Ein für heute relevantes, viel zitiertes Meme lautet wie folgt:

"Harte Zeiten schaffen starke Männer, starke Männer schaffen gute Zeiten, gute Zeiten schaffen schwache Männer, schwache Männer schaffen harte Zeiten." 

Es sind insbesondere die schwachen Männer, die am fähigsten zur Grausamkeit und Dummheit sind.

Im Westen befinden wir uns gerade in der zivilisatorischen Ellipse zwischen der vorletzten und letzten Etappe. Die schwachen Männer in Führungspositionen, die von einer überaus guten und großzügigen Zeit hervorgebracht worden sind, besitzen zurzeit die Narrenfreiheit – immun gegen nukleare Abschreckung, unbeeindruckt von der Friedensforschung, grausam dem eigenen Volk gegenüber. Und dieser Entwicklungsstand war wohl – zu Ende gedacht – bewirkt durch einen langen Marsch durch die Institutionen. Ein Marsch der "guten Absichten".

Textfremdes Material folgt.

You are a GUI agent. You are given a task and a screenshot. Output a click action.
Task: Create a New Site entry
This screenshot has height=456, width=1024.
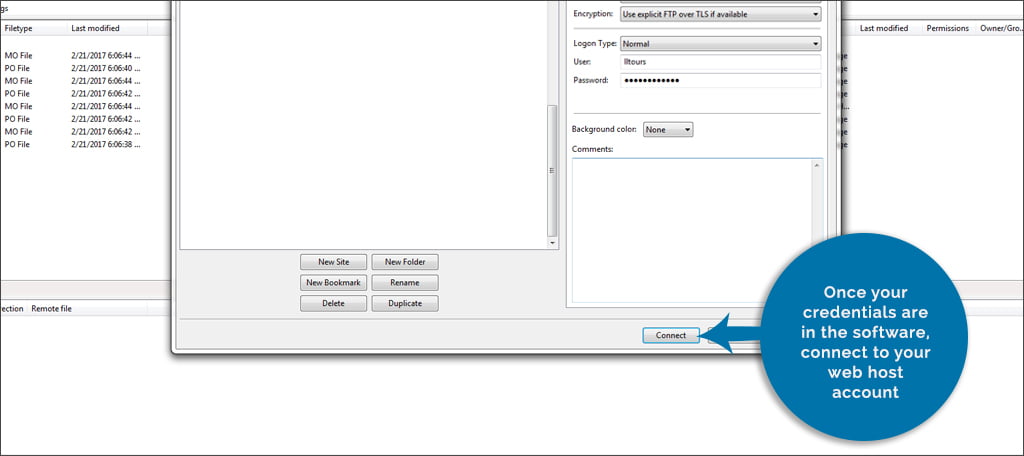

Um die Zeit der deutschen Wiedervereinigung, als die DDR der BRD einverleibt wurde und keinerlei Bremsen an neue NATO- und EU-Mitgliedschaften Richtung Osten gestellt wurden, entwickelte sich mit US-Segen eine dreiste Selbstverständlichkeit für ein unrealisierbares "ewiges Wachstum" und einen vermeintlich immerwährenden Wohlstand auf Kosten der rohstoffreichen Länder, die leider ohne die "liberale Demokratie" leben müssen (auf dem afrikanischen Kontinent, aber auch Russland usw.). In den dann regierenden Eliten entstand ein durch Hybris und hinterhältigen, kleingeistigen Ehrgeiz betriebenes Unternehmen, das vom alten, westlichen Finanzkartell veranlasst und gelenkt wurde. Brauchen wir ein konkretes Bild zu dieser Beschreibung und wie weit diese reichte?

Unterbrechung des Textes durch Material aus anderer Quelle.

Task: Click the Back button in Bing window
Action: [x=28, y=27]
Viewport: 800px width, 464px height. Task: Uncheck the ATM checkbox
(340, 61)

Allein die Aussage eines Michail Chodorkowskis, der enorme Teile der sowjetischen, energetischen Infrastruktur auf Kosten der post-sowjetischen und russischen Bevölkerung ausgebeutet und geplündert hatte, erinnerte in einem Interview mit dem russischen Vorzeige-Liberalen, Interviewer und Blogger Juri Dud daran, für wen er all die Zeit über, als er russische Ressourcen Vorort stahl, arbeitete: für den kürzlich verstorbenen Lord Jacob Rothschild. (Volles Interview hier.) Das Oberhaupt der Rothschild Bankier-Familie war sein "Protektor", wie Chodorkowski ihn nennt.

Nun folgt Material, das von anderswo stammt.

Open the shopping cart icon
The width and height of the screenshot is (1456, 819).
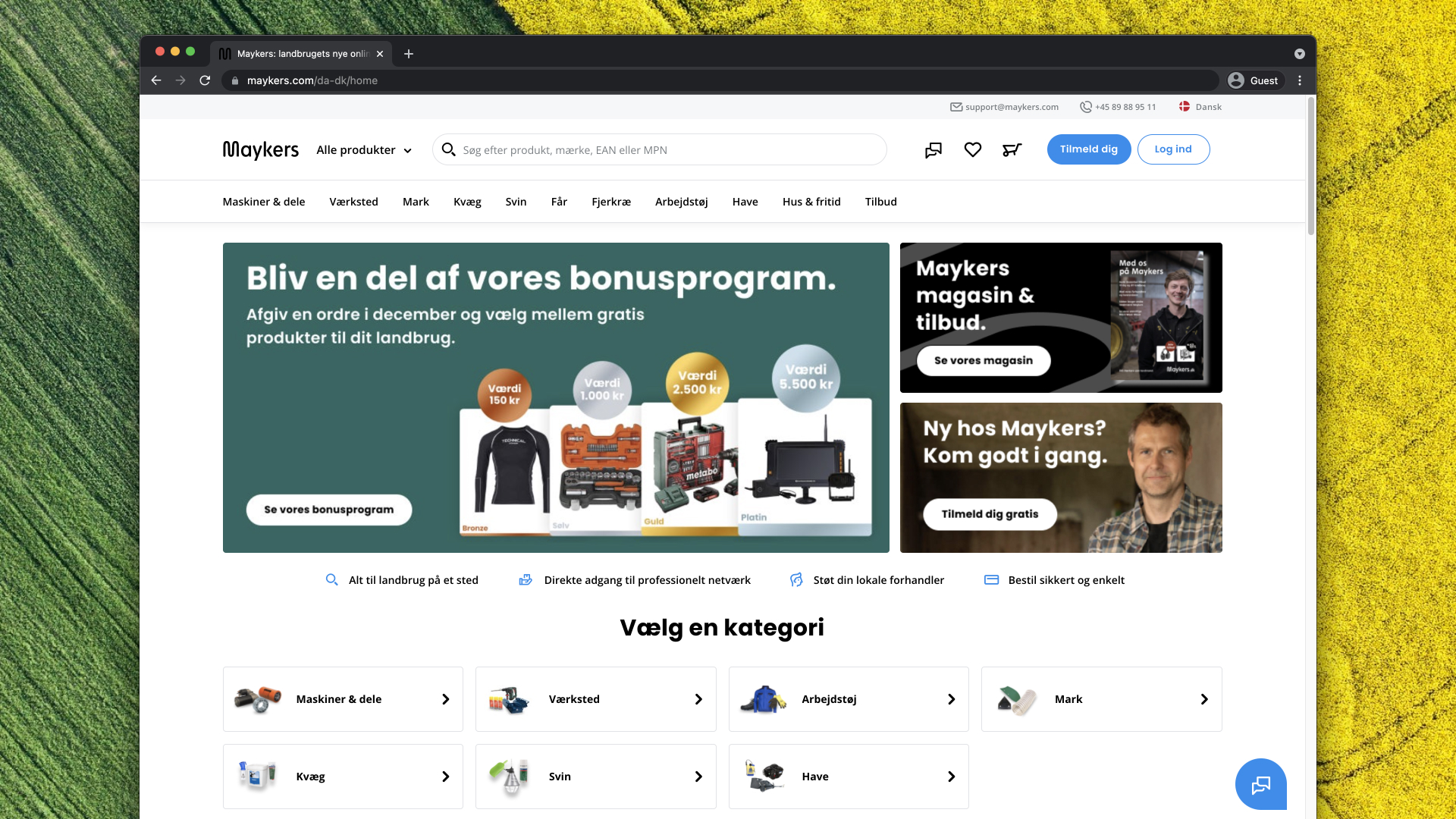pos(1012,150)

Würde Chodorkowskis "Entscheidungsfähigkeit" über das gestohlene Kapital, das er bei Yukos bündelte, durch den Kreml beeinträchtigt werden, würde Chodorkowskis Vollmacht mit all den Befugnissen augenblicklich an Herrn Lord Rothschild übertragen. Dies geschah 2003, als der liberale Agent des Westens Chodorkowski endlich seine wohlverdiente Haftstrafe in Russland antrat. Das ist nur ein kurzer Schnappschuss einer riesigen westlichen Strategie der 1990er-Jahre, Russland vollends als souveränen Staat zu vernichten. Diesen Prozess hat Putin pünktlich zum Wechsel des Millenniums unterbrochen. Ein frühes Symbol für die eigentliche Haltung des Westens schon damals könnte der Abgeordnete Werner Schulz von den Grünen im September 2001 geliefert haben: Schulz war derjenige, der den Plenarsaal des Deutschen Bundestags moralisch empört verließ, als der russische Präsident dort seine berühmte Rede hielt.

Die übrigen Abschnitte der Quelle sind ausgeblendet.